Valproic acid targets IDH1 mutants through alteration of lipid metabolism
IDH1 MT glioma are sensitive to VPA in vitro and in vivo
We tested three different HDACis, VPA, panobinostat, and belinostat in varying concentrations in IDH1 WT and IDH1 MT primary glioma cell lines. IDH1 MT glioma cell lines had a slightly lower IC50 for VPA compared to IDH1 WT cell lines (WTIC50 = 1.23; MTIC50 = 0.96), and the hill slope between the two dose–response curves were statistically significant (WTHill Slope = −0.80; MTHill Slope = −1.68; 0.0032) (Fig. 1A). Panobinostat (Fig. 1B) inhibited the growth of both IDH1 WT and IDH1 MT cell lines but there was no significant difference in the IC50 or hill slope between the two dose–response curves. The IDH1 WT cell lines tested were more sensitive to belinostat than IDH1 MT glioma cell lines (WTIC50 = 0.84; MTIC50 = 1.97) (Fig. 1C). As expected, the heterozygous IDH1 MT cell lines showed significantly higher 2HG levels compared to an IDH1 WT cell line (Fig. 1D). The 2HG content in hemizygous IDH1 MT cell line BT142 was approximately double that of the IDH1 WT cell line but the difference did not reach statistical significance. The heterozygous IDH1 MT cell lines HK252 and HK211 do not form xenograft in vivo, even in NSG mice; hence we tested the efficacy of VPA in vivo in the hemizygous BT142 model. Although BT142 has limited 2HG production (Fig. 1D), we found that the transcriptome of BT142 is most similar to our heterozygous IDH1 MT cell line HK252 and still distinct from IDH1 WT cell lines (Supplementary Fig. 1A), indicating that even with the loss of 2HG production, the line possesses many of the essential features of IDH1 mutant gliomas. We found that in vivo VPA treatment significantly improved the survival of mice in the BT142 xenograft model by 17 days (Fig. 1E).

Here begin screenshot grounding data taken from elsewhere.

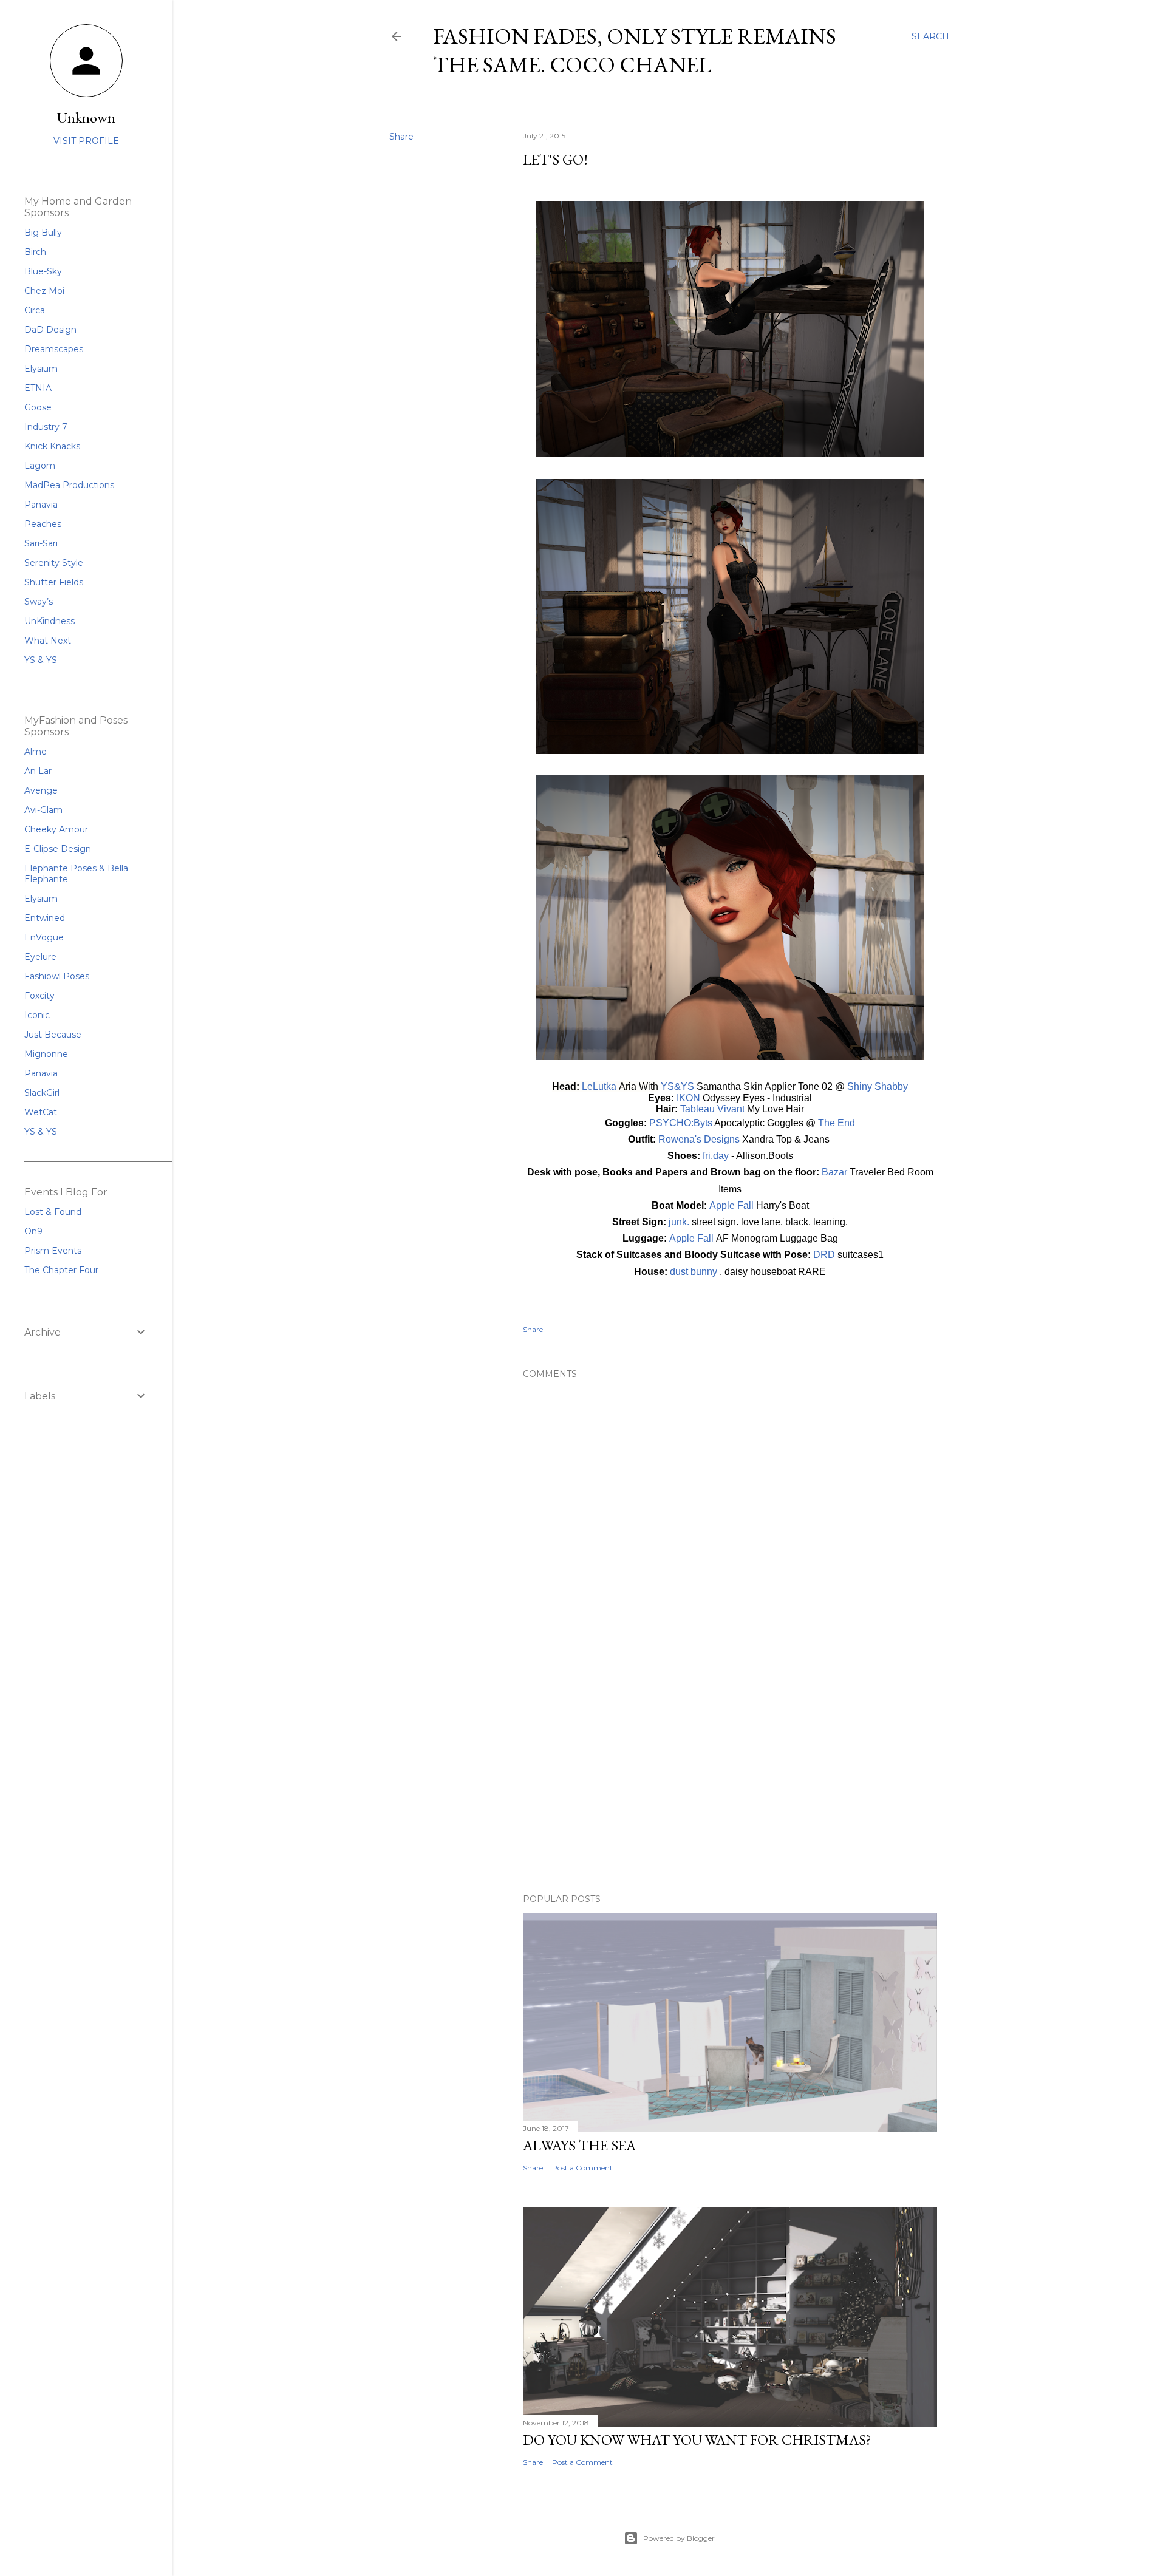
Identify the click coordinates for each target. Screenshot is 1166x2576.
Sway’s (38, 601)
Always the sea (579, 2145)
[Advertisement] (730, 1778)
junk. (679, 1222)
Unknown (86, 117)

Next, we tested the efficacy of HDACi’s in a syngeneic murine IDH1 (mIDH1) glioma model13. In vitro, NPAIC1(NRAS/IDH11R132H/shP53/shATRX) compared to mIDH1 WT cell line NPAC54B (NRAS/shP53/shATRX) had a slightly lower IC50 for both VPA (NPAC54BIC50 = 1.65; NPAIC1IC50 = 1.37) (Fig. 2A) and belinostat (NPAC54BIC50 = 0.57; NPAIC1IC50 = 0.28) (Fig. 2B). The mIDH1 MT cell line NPAIC1 also had significantly higher 2HG than mIDH1 WT cell line NPAC54B (Fig. 2C).

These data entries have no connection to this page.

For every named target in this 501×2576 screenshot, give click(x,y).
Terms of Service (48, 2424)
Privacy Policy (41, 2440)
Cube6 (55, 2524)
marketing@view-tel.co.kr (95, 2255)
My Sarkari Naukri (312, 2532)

In vivo, VPA treatment did not improve the survival of mice bearing mIDH1 WT tumor xenografts (Fig. 2D) but significantly improved the survival of mice bearing mIDH1 MT tumor xenografts by 10 days (Fig. 2E). Thus, in the tumor models that we examined, we established that VPA diminished tumor growth in vivo and in vitro, but the murine model suggests a greater efficacy in IDH1 mutant tumors.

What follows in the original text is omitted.